NVIDIA AI Red Team Shares Practical LLM Security Advice

By Original by Rich Harang, Joseph Lucas, John Irwin, Becca Lynch, Leon Derczynski, Erick Galinkin and Daniel Teixeira, rewritten by Ai news Staff

NVIDIA AI Red Team Shares Practical LLM Security Advice
The NVIDIA AI Red Team (AIRT) has evaluated numerous AI-enabled systems, identifying vulnerabilities and security weaknesses. In a recent technical blog post, the AIRT shared key findings from these assessments, offering advice on how to mitigate significant risks in LLM-based applications. Common vulnerabilities identified by the NVIDIA AI Red Team include:
  • Executing LLM-generated code can lead to remote code execution: Using functions like `exec` or `eval` on LLM-generated output without sufficient isolation can allow attackers to manipulate the LLM into producing malicious code via prompt injection.

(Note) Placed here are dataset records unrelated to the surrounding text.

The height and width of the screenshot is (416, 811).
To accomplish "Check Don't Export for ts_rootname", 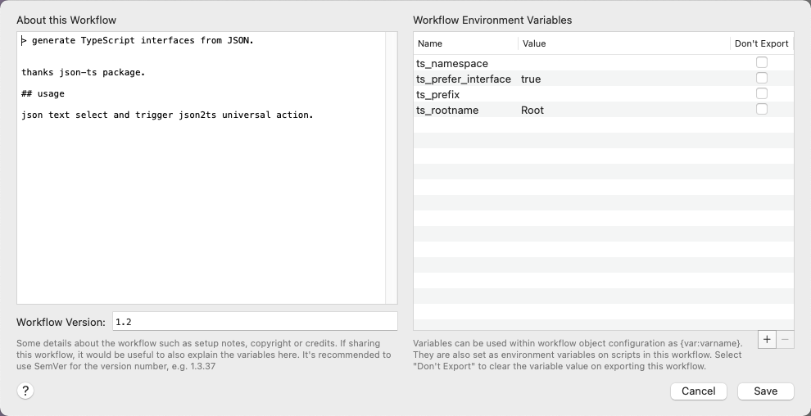I will pos(762,110).
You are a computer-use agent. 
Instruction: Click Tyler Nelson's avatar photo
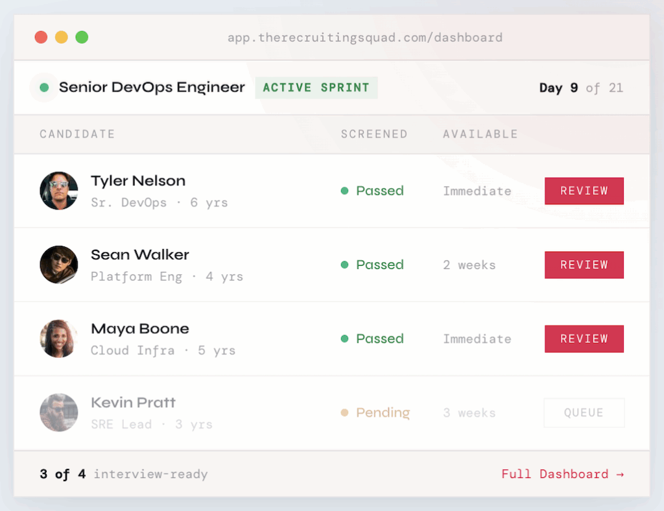point(59,191)
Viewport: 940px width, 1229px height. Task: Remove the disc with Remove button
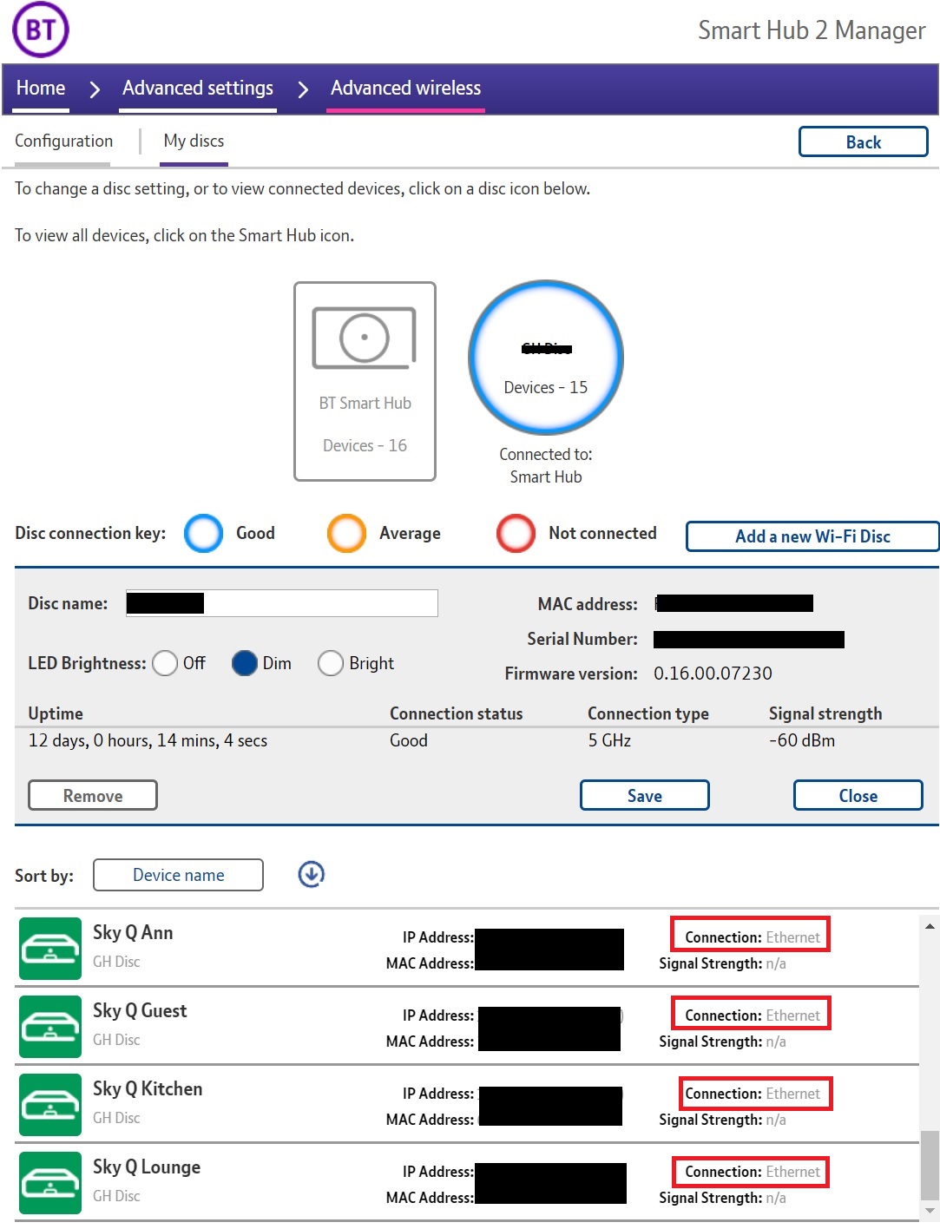(x=93, y=795)
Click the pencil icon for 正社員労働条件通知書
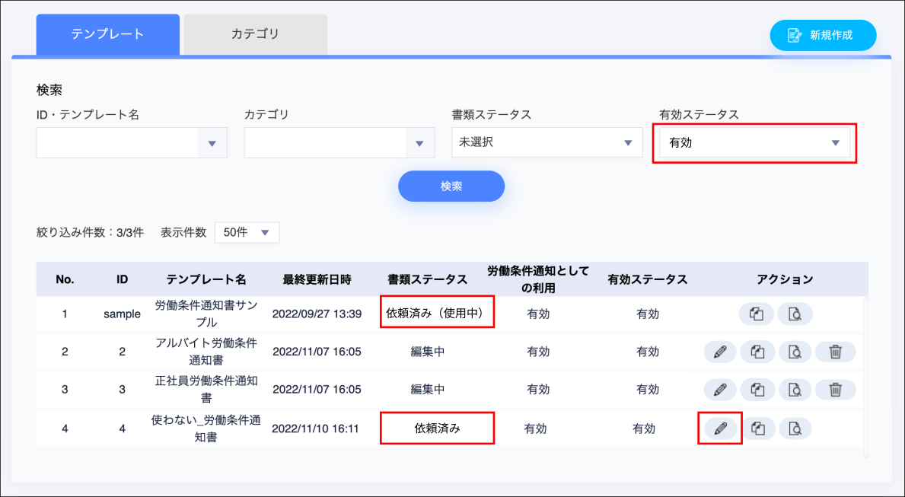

* Mitigation: Avoid using `exec`, `eval`, or similar constructs. Structure applications to parse LLM responses for intent and map them to a predefined set of safe functions. If dynamic code execution is necessary, use a secure, isolated sandbox environment.
  • Insecure access control in retrieval-augmented generation (RAG) data sources: Weaknesses in RAG implementations can lead to data leakage and indirect prompt injection.
* Mitigation: Ensure correct permission implementation on a per-user basis, review delegated authorization management, and limit broad write access to the RAG data store. Consider excluding external emails or enabling users to select document access levels.
  • Active content rendering of LLM outputs: Using Markdown or other active content can enable data exfiltration.
* Mitigation: Implement image content security policies, display entire links to users before connecting to external sites, sanitize LLM output to remove active content, or disable active content entirely within the user interface. The NVIDIA AI Red Team recommends addressing these vulnerabilities to secure LLM implementations against common and impactful threats. They also offer an online NVIDIA DLI training course, Exploring Adversarial Machine Learning, for those interested in better understanding the fundamentals of adversarial machine learning.